Still, the dill has become an odd little element in my personal Christmas tradition and makes me recall the whirlwind Epcot ersatz trip to Germany, England (where I drank several pints of Bass), Morocco (where I ate a nice couscous), Canada, China (where I bought some tea), France, and the Global Future (where I got kinda sick on some crazy ride--shouldn't have drunk all the Bass followed by the couscous). I see Epcot "Theme Park" continues as a perpetual Disneyfied world's fair.
But wait...undoing the tree, I'm wrong, I'm not finished...I find yet another ornament tucked away, a hippie-style love bug****, another German artifact, more or less. The Volkswagen done up in a transformed tradition. (I never had a Volkswagen, not my style really, British roadsters** are more me, although I have a friend who has a new VW and it's a nice enough car. It has a vase for a flower on the dashboard.)
The VW and the Pickle.*** The Christmas tree is a German tradition after all.
*The plot for which is pickling. Any child who ever lived remotely near Pittsburgh, home to Theresa Heinz, the Pirates, the Steelers, the Penguins (but with no team ever named the Pickles--maybe a debate team in my screenplay), got a field-trip to the Heinz 57 catsup and pickle factory. And came away with cute little larval-looking pickle pins. These petite plastic pickles were my son's, but I think, as a child, I got cute little tin ones. Next year, these go on my tree...should send to him, but he doesn't do a Christmas tree. But now I think, they might make nice earrings. For a pregnant woman.

● **Supplied material**:
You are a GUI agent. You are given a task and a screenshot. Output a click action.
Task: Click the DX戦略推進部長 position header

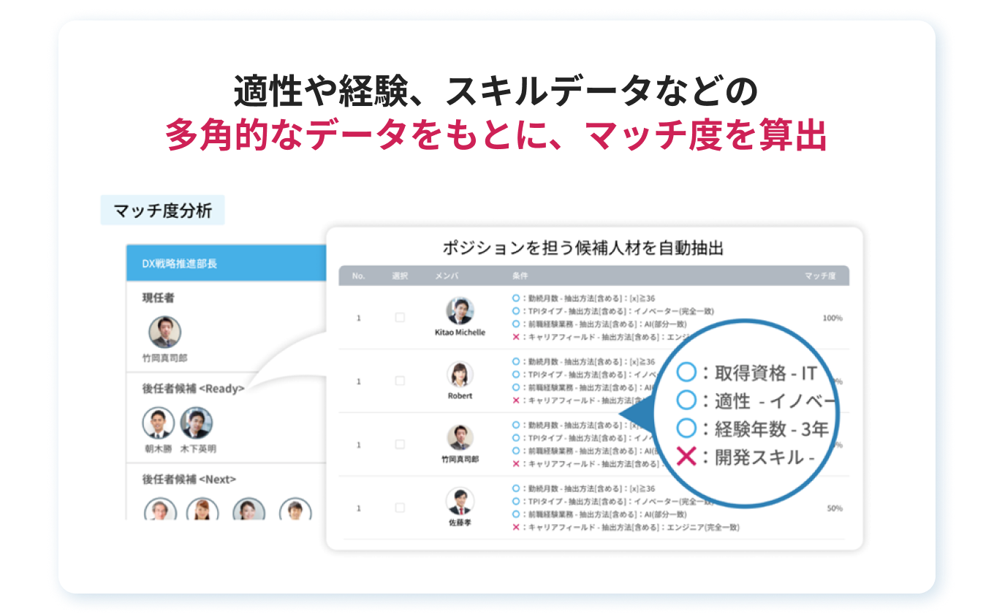179,264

● **Exercise tasks**:
1. In the text about Christmas ornaments, what does the friend's new Volkswagen have on its dashboard?
2. Carry on the text about Christmas tree ornaments, picking up after its final sentence.

● **The responses**:
1. A vase for a flower.

2.
**Speaking of which, I saw an old right-drive Morgan, dill-pickle green, in the parking lot at Starbuck's the other day. I walked around it, looking at the wooden dash, the tiny windscreen, the way Bob Dylan circled around Johnny Cash, and said "Yeah."
***Which also recalls to me an obscene limerick a friend and I concocted concerning a nun and pickle. Since she really deserves the copyright on it, I will not quote it here except to note the rhymes involving "dilly," the nun named Millie, whose affection for God was quite silly. It also involved jerkin' gherkins.
****Which is the name for some annoying insects which splatter on your windshield and radiator at a certain time in Florida; I had to scrub their remains off after that visit to Epcot in 1990-whatever.